- To do -
Rewrite the material with every "Viewport" replaced by "Screen size", leaving everything else unchanged.

- Entries supplied -

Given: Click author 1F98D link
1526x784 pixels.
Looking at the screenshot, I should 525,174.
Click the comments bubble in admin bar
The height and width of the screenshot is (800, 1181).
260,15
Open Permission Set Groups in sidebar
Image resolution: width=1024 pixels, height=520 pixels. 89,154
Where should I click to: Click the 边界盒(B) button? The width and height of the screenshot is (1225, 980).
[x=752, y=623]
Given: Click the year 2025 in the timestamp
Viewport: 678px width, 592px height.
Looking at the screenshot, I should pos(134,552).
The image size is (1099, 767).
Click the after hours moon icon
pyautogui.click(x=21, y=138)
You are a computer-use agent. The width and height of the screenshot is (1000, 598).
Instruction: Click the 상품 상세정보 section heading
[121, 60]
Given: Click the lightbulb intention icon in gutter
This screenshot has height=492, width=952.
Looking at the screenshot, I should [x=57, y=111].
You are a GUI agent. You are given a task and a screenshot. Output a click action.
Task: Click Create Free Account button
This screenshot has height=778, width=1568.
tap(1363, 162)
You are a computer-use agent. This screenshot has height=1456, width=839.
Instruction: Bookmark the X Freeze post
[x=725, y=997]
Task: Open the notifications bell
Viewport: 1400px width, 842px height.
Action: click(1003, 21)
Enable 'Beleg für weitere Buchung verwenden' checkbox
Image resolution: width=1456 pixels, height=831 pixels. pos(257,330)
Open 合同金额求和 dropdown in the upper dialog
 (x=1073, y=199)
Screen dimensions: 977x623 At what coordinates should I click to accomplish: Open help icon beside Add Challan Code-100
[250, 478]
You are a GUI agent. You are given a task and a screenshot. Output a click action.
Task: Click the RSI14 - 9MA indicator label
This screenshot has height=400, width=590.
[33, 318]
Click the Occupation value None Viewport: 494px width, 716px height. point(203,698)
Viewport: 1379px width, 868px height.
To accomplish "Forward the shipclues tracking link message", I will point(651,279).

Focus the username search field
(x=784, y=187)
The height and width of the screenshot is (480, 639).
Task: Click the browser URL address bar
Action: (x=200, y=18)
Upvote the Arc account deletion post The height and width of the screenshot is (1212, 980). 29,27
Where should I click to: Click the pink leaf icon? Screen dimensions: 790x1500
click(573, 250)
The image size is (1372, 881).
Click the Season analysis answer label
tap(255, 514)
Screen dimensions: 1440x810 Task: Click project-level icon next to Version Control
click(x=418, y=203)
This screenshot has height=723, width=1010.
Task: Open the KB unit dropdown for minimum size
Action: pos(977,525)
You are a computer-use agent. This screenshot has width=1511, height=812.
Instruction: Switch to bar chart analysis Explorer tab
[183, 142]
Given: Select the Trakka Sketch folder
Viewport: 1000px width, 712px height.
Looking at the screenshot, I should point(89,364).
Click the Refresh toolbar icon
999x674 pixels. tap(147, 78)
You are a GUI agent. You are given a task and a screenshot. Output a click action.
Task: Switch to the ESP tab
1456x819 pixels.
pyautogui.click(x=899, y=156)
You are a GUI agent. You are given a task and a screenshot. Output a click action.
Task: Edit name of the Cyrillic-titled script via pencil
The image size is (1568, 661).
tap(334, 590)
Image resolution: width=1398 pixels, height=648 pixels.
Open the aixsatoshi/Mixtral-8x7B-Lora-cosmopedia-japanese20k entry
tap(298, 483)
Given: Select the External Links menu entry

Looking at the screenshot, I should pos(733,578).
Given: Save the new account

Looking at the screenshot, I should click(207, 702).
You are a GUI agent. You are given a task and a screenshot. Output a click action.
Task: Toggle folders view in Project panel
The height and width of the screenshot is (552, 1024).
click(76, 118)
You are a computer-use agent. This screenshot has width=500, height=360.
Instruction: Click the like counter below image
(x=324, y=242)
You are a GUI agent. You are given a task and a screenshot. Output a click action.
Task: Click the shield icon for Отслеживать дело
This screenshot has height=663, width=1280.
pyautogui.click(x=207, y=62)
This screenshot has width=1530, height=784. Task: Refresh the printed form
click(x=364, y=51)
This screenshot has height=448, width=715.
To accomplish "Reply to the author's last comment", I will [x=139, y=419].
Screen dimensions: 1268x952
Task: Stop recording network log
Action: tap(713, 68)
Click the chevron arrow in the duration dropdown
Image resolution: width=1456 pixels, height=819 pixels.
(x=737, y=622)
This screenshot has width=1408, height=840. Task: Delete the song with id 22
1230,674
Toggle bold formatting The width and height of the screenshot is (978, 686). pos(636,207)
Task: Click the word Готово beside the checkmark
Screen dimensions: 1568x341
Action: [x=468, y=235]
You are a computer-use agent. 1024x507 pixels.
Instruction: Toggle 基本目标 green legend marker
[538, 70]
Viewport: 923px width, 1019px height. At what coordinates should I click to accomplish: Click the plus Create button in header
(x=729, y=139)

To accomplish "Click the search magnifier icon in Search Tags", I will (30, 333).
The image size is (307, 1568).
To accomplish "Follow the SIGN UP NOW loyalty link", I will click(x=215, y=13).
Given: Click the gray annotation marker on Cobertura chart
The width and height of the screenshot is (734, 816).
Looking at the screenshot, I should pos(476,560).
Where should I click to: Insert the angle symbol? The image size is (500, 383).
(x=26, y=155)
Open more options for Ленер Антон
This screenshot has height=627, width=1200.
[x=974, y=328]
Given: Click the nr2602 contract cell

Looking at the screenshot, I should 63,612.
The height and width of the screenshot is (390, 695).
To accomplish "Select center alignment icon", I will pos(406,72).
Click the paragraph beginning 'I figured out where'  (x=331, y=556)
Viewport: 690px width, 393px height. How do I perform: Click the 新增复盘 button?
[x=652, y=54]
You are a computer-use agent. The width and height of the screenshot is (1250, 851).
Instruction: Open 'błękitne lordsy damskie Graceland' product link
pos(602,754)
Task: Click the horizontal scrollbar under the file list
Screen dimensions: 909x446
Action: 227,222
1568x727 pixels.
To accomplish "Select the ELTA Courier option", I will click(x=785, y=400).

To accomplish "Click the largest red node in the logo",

- Task output -
Given: Click author 1F98D link
1526x784 pixels.
Looking at the screenshot, I should 525,174.
Click the comments bubble in admin bar
The height and width of the screenshot is (800, 1181).
260,15
Open Permission Set Groups in sidebar
Image resolution: width=1024 pixels, height=520 pixels. 89,154
Where should I click to: Click the 边界盒(B) button? The width and height of the screenshot is (1225, 980).
[x=752, y=623]
Given: Click the year 2025 in the timestamp
Screen size: 678px width, 592px height.
Looking at the screenshot, I should pos(134,552).
The image size is (1099, 767).
Click the after hours moon icon
pyautogui.click(x=21, y=138)
You are a computer-use agent. The width and height of the screenshot is (1000, 598).
Instruction: Click the 상품 상세정보 section heading
[121, 60]
Given: Click the lightbulb intention icon in gutter
This screenshot has height=492, width=952.
Looking at the screenshot, I should [x=57, y=111].
You are a GUI agent. You are given a task and a screenshot. Output a click action.
Task: Click Create Free Account button
This screenshot has height=778, width=1568.
tap(1363, 162)
You are a computer-use agent. This screenshot has height=1456, width=839.
Instruction: Bookmark the X Freeze post
[x=725, y=997]
Task: Open the notifications bell
Screen size: 1400px width, 842px height.
Action: click(1003, 21)
Enable 'Beleg für weitere Buchung verwenden' checkbox
Image resolution: width=1456 pixels, height=831 pixels. pos(257,330)
Open 合同金额求和 dropdown in the upper dialog
 (x=1073, y=199)
Screen dimensions: 977x623 At what coordinates should I click to accomplish: Open help icon beside Add Challan Code-100
[250, 478]
You are a GUI agent. You are given a task and a screenshot. Output a click action.
Task: Click the RSI14 - 9MA indicator label
This screenshot has height=400, width=590.
[33, 318]
Click the Occupation value None Screen size: 494px width, 716px height. point(203,698)
Screen size: 1379px width, 868px height.
To accomplish "Forward the shipclues tracking link message", I will point(651,279).

Focus the username search field
(x=784, y=187)
The height and width of the screenshot is (480, 639).
Task: Click the browser URL address bar
Action: (x=200, y=18)
Upvote the Arc account deletion post The height and width of the screenshot is (1212, 980). 29,27
Where should I click to: Click the pink leaf icon? Screen dimensions: 790x1500
click(573, 250)
The image size is (1372, 881).
Click the Season analysis answer label
tap(255, 514)
Screen dimensions: 1440x810 Task: Click project-level icon next to Version Control
click(x=418, y=203)
This screenshot has height=723, width=1010.
Task: Open the KB unit dropdown for minimum size
Action: pos(977,525)
You are a computer-use agent. This screenshot has width=1511, height=812.
Instruction: Switch to bar chart analysis Explorer tab
[183, 142]
Given: Select the Trakka Sketch folder
Screen size: 1000px width, 712px height.
Looking at the screenshot, I should point(89,364).
Click the Refresh toolbar icon
999x674 pixels. tap(147, 78)
You are a GUI agent. You are given a task and a screenshot. Output a click action.
Task: Switch to the ESP tab
1456x819 pixels.
pyautogui.click(x=899, y=156)
You are a GUI agent. You are given a task and a screenshot. Output a click action.
Task: Edit name of the Cyrillic-titled script via pencil
The image size is (1568, 661).
tap(334, 590)
Image resolution: width=1398 pixels, height=648 pixels.
Open the aixsatoshi/Mixtral-8x7B-Lora-cosmopedia-japanese20k entry
tap(298, 483)
Given: Select the External Links menu entry

Looking at the screenshot, I should pos(733,578).
Given: Save the new account

Looking at the screenshot, I should click(207, 702).
You are a GUI agent. You are given a task and a screenshot. Output a click action.
Task: Toggle folders view in Project panel
The height and width of the screenshot is (552, 1024).
click(76, 118)
You are a computer-use agent. This screenshot has width=500, height=360.
Instruction: Click the like counter below image
(x=324, y=242)
You are a GUI agent. You are given a task and a screenshot. Output a click action.
Task: Click the shield icon for Отслеживать дело
This screenshot has height=663, width=1280.
pyautogui.click(x=207, y=62)
This screenshot has width=1530, height=784. Task: Refresh the printed form
click(x=364, y=51)
This screenshot has height=448, width=715.
To accomplish "Reply to the author's last comment", I will [x=139, y=419].
Screen dimensions: 1268x952
Task: Stop recording network log
Action: tap(713, 68)
Click the chevron arrow in the duration dropdown
Image resolution: width=1456 pixels, height=819 pixels.
(x=737, y=622)
This screenshot has width=1408, height=840. Task: Delete the song with id 22
1230,674
Toggle bold formatting The width and height of the screenshot is (978, 686). pos(636,207)
Task: Click the word Готово beside the checkmark
Screen dimensions: 1568x341
Action: [x=468, y=235]
You are a computer-use agent. 1024x507 pixels.
Instruction: Toggle 基本目标 green legend marker
[538, 70]
Screen size: 923px width, 1019px height. At what coordinates should I click to accomplish: Click the plus Create button in header
(x=729, y=139)

To accomplish "Click the search magnifier icon in Search Tags", I will (30, 333).
The image size is (307, 1568).
To accomplish "Follow the SIGN UP NOW loyalty link", I will click(x=215, y=13).
Given: Click the gray annotation marker on Cobertura chart
The width and height of the screenshot is (734, 816).
Looking at the screenshot, I should pos(476,560).
Where should I click to: Insert the angle symbol? The image size is (500, 383).
(x=26, y=155)
Open more options for Ленер Антон
This screenshot has height=627, width=1200.
[x=974, y=328]
Given: Click the nr2602 contract cell

Looking at the screenshot, I should 63,612.
The height and width of the screenshot is (390, 695).
To accomplish "Select center alignment icon", I will pos(406,72).
Click the paragraph beginning 'I figured out where'  (x=331, y=556)
Screen size: 690px width, 393px height. How do I perform: Click the 新增复盘 button?
[x=652, y=54]
You are a computer-use agent. The width and height of the screenshot is (1250, 851).
Instruction: Open 'błękitne lordsy damskie Graceland' product link
pos(602,754)
Task: Click the horizontal scrollbar under the file list
Screen dimensions: 909x446
Action: 227,222
1568x727 pixels.
To accomplish "Select the ELTA Courier option", I will click(x=785, y=400).

To accomplish "Click the largest red node in the logo",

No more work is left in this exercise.